◆ TASK PROMPT
Below this line is a listing that includes pictures. Copy exactly, and only, the lines from the one containing "Sort list by Construction Cost header" through the one containing "Screen dimensions: 1131x687"; the pictures do not go in the copy.

◆ RECORDS SUPPLIED
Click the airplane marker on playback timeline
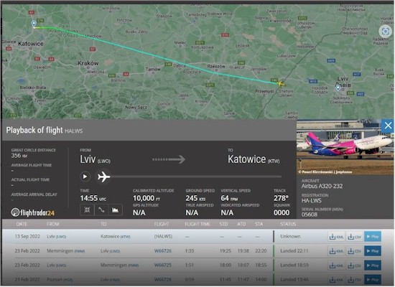Viewport: 395px width, 287px height. (x=104, y=177)
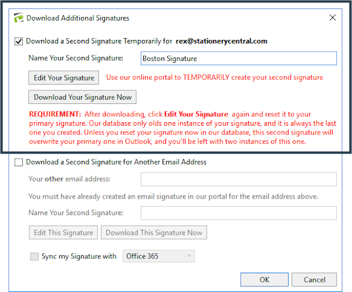This screenshot has height=292, width=352.
Task: Dismiss the dialog with Cancel
Action: (x=314, y=280)
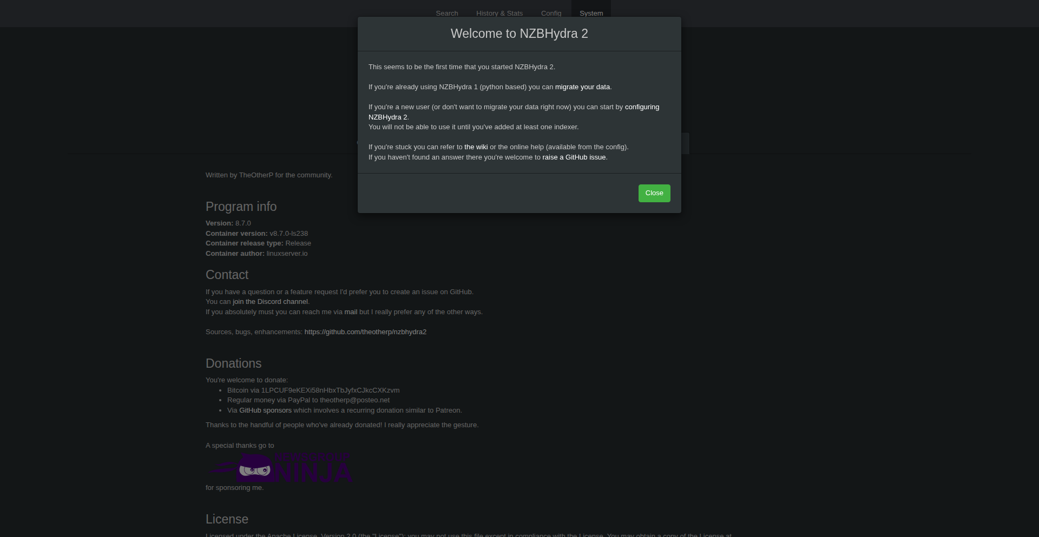
Task: Click the PayPal email theotherp@posteo.net
Action: 354,400
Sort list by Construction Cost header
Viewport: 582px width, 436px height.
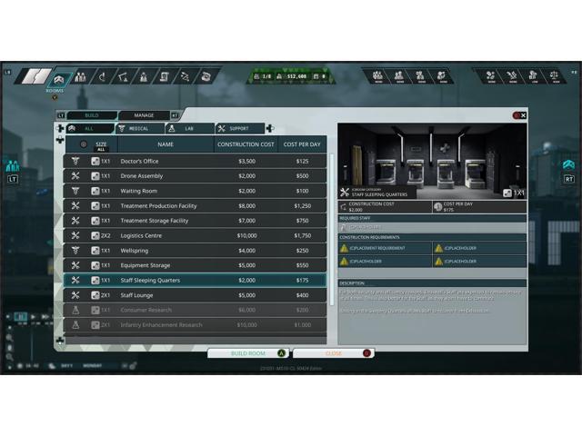point(246,144)

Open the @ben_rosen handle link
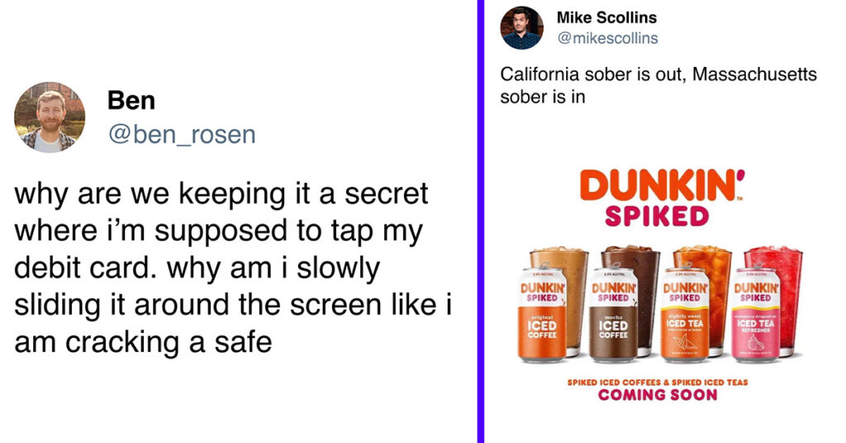click(x=182, y=135)
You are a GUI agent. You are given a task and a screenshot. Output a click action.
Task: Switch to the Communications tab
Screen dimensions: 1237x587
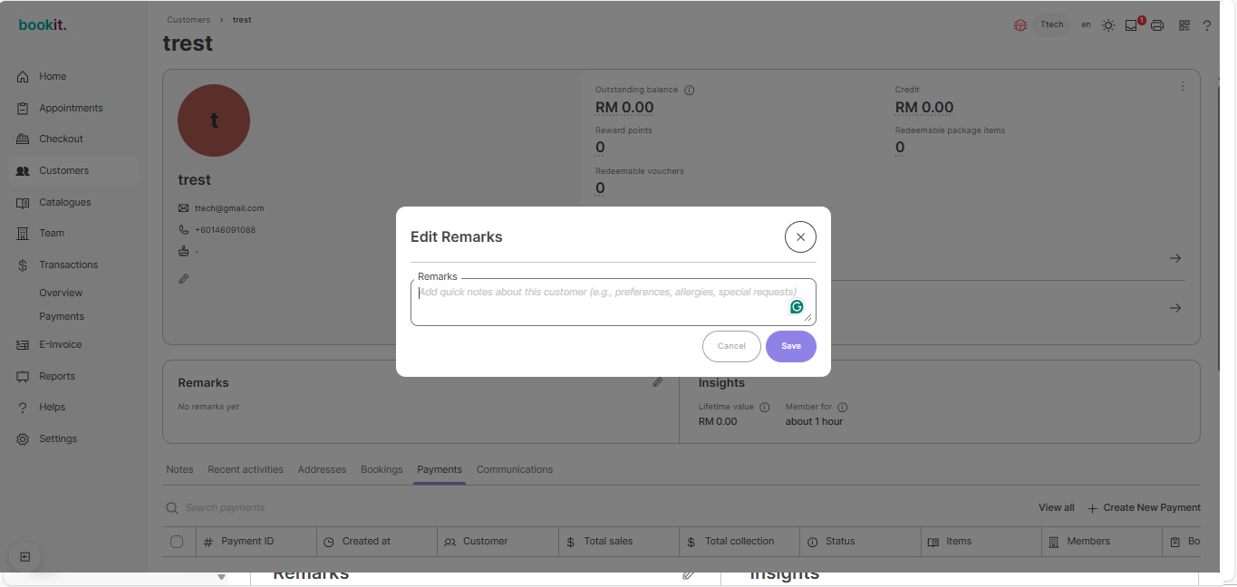[514, 469]
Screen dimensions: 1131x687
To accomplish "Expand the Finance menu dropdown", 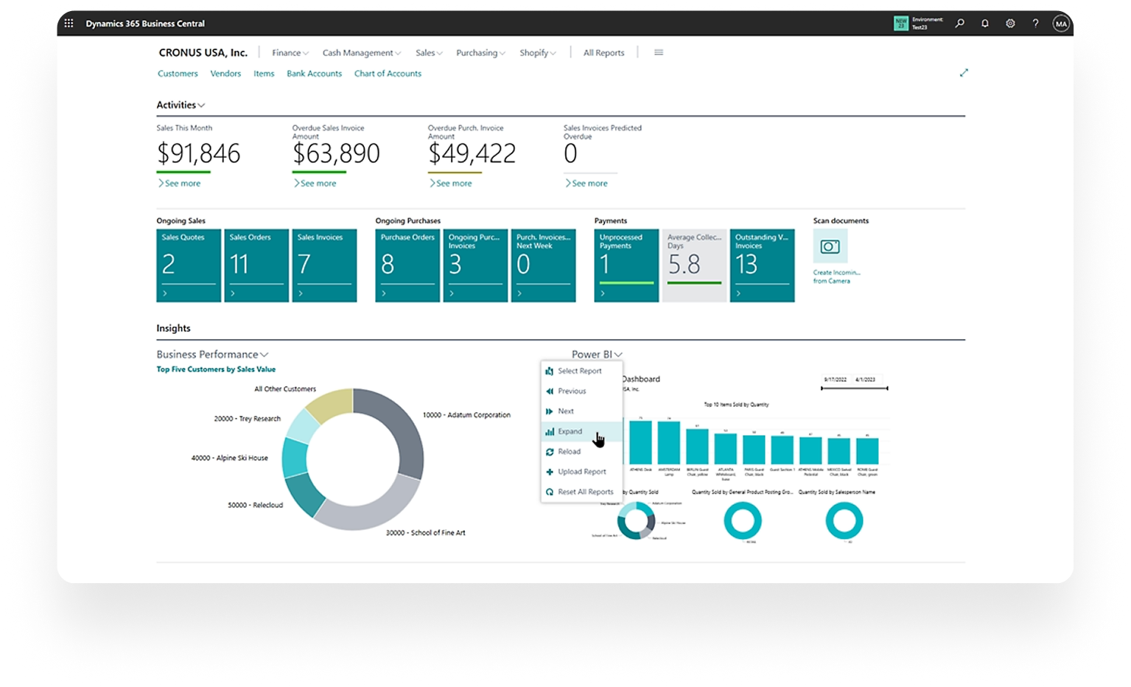I will tap(290, 53).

◆ WRITTEN SOLUTION
Sort list by Construction Cost header
Viewport: 582px width, 436px height.
point(246,144)

Open the @ben_rosen handle link
click(x=182, y=135)
You are a GUI agent. You are given a task and a screenshot. Output a click action.
Task: Switch to the Communications tab
Screen dimensions: 1237x587
[514, 469]
Screen dimensions: 1131x687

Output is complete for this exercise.